+++ EXTRACTED TEXT
May 5, 2022 —
In a Nutshell: April was a tough month for global markets. Although QuantStreet’s performance followed the markets (down), we continued to outperform both our benchmark (MSCI ACWI) and the S&P 500. We’ve moved part of the portfolio into cash and are positioned for more turbulence ahead. Read on for details.
Markets in April
It’s been written that “April is the cruelest month.” And so it was this year. War continued to ravage Ukraine, and financial markets experienced bouts of turbulence not seen since the early days of the COVID-19 pandemic. The table below shows selected asset class performance in April:
**Each row of the table refers to either the name of an index (e.g., S&P 500 or the NASDAQ) or an ETF (e.g., VNQ, VTV). The 10-Year row shows the monthly change in 10-year Treasury yields.
With regard to our own performance, let’s start with the good news: QuantStreet (QS) performed a full percentage point better than our benchmark (the MSCI All Country Work Index) bringing our launch-to-date outperformance against the ACWI to 3.40%. QS also performed about 2% better than the S&P 500, the most widely followed U.S. stock market index. Now the bad news: Consistent with the markets more generally, QuantStreet was down 6.85%, certainly an undesirable monthly return.
We went into the month with roughly the following portfolio: 7.5% in real estate investment trusts (VNQ); 60% in S&P 500; 12.5% in Treasuries (VGIT); and 20% in value stocks (VTV). As the table above shows, besides the S&P 500, all components of the QS portfolio outperformed the S&P 500. Treasury bonds fell in price (10-year Treasury yields rose more than 0.5% in the month and Treasury prices move in the opposite direction to yields), but are generally much less volatile than stocks, and so were down “only” 2.5%. Very often, when stocks sell off, Treasuries go up in price, but that did not happen this month because bonds and stocks fell for the same reason (read on!).
++++++
## PROBLEMS TO SOLVE
(1) In the QuantStreet April commentary, what was QuantStreet's return for the month?
(2) What holdings, with their percentages, made up the portfolio QuantStreet had going into April, according to the QuantStreet commentary?
(3) Pick up the QuantStreet April commentary after its final sentence and keep writing.
The stored data lines are separate material, unrelated to the QuantStreet commentary.
+++ STORED DATA
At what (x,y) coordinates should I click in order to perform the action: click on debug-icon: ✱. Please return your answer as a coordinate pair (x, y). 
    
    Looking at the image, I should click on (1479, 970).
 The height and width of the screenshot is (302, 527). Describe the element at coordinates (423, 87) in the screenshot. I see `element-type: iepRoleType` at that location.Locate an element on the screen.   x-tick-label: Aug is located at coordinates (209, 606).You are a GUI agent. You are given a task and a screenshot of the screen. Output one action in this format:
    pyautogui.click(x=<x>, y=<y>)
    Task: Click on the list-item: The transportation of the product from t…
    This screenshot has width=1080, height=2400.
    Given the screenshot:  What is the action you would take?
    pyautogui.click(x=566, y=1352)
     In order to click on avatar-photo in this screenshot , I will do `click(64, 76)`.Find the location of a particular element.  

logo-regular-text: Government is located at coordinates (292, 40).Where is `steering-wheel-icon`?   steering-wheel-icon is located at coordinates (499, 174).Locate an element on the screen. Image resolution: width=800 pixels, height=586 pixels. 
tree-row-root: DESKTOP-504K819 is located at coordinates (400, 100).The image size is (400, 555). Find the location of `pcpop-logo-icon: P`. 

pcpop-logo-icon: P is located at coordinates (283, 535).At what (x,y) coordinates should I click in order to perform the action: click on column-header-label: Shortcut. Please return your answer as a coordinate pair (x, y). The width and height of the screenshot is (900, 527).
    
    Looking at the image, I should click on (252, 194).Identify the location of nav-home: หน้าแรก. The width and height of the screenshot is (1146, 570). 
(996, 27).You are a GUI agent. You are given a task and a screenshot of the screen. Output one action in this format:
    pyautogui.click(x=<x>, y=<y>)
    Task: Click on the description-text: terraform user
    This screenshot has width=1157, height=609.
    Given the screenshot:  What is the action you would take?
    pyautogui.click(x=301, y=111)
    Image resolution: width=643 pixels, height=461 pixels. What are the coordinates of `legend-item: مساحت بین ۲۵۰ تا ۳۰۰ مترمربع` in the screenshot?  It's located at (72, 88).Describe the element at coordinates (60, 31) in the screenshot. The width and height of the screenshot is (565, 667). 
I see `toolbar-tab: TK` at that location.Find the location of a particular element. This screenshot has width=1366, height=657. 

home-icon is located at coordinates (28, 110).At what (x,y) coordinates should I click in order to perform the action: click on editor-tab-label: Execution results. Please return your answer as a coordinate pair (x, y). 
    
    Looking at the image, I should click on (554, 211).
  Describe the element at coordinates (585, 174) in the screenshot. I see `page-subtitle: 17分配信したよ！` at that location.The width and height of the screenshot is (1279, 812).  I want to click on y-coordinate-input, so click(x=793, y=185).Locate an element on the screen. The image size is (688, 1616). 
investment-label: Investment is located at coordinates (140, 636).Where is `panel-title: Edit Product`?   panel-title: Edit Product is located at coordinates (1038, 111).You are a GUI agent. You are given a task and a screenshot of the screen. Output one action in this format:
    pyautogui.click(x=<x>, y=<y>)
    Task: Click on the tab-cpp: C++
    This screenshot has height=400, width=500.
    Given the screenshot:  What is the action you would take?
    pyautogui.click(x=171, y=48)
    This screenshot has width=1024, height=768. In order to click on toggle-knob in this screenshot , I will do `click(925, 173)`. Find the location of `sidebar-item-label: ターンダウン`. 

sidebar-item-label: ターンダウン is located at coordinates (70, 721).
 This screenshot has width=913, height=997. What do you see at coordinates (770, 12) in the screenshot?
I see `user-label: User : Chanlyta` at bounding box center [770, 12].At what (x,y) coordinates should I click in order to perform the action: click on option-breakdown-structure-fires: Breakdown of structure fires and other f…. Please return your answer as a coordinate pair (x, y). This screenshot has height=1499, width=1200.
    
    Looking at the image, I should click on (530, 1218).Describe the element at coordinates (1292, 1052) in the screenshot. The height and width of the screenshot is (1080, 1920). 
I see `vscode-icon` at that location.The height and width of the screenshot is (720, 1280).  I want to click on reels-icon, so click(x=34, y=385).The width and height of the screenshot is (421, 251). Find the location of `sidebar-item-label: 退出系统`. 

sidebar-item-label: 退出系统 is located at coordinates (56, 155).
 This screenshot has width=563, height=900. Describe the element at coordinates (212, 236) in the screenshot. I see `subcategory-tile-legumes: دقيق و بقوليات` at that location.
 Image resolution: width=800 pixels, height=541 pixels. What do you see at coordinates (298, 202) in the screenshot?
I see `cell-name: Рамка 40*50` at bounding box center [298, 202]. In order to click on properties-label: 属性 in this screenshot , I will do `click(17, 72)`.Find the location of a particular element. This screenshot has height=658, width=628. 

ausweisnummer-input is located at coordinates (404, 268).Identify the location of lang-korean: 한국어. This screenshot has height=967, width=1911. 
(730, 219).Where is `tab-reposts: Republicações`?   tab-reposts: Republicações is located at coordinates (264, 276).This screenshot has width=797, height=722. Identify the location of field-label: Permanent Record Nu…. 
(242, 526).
++++++
## EXERCISE RESPONSES
(1) QuantStreet was down 6.85%.

(2)
- 7.5% in real estate investment trusts (VNQ)
- 60% in S&P 500
- 12.5% in Treasuries (VGIT)
- 20% in value stocks (VTV)

(3)
Value stocks and real estate investment trusts (REITs) outperformed – by a lot. To see why, note that a large part of the S&P 500 is made up of technology stocks (Apple, Microsoft, Amazon, Tesla, and Google are the top five companies) and technology stocks had an abysmal month in April, down over 13% (see NASDAQ, a tech-heavy index, in the above table). But old economy value stocks did well (Warren Buffett’s Berkshire Hathaway, UnitedHealth, Johnson & Johnson, and Procter & Gamble are the biggest components of VTV).
The reason for much of what happened in April is that the market (ourselves included) became even more convinced that the Federal Reserve needs to, and will, take strong anti-inflation actions. The world is in the midst of a major inflation scare: the last time inflation was this high was in the late 70s and early 80s (see chart). The Fed is under heavy pressure to control inflation, which it does by raising short-term lending and borrowing rates for banks; this is called tightening of monetary policy. These rate increases, in turn, feed into interest rates on longer-term Treasury bonds (thus the sell off in VGIT). Once rates go up, stocks begin to look less attractive relative to bonds, and stock prices also begin to fall.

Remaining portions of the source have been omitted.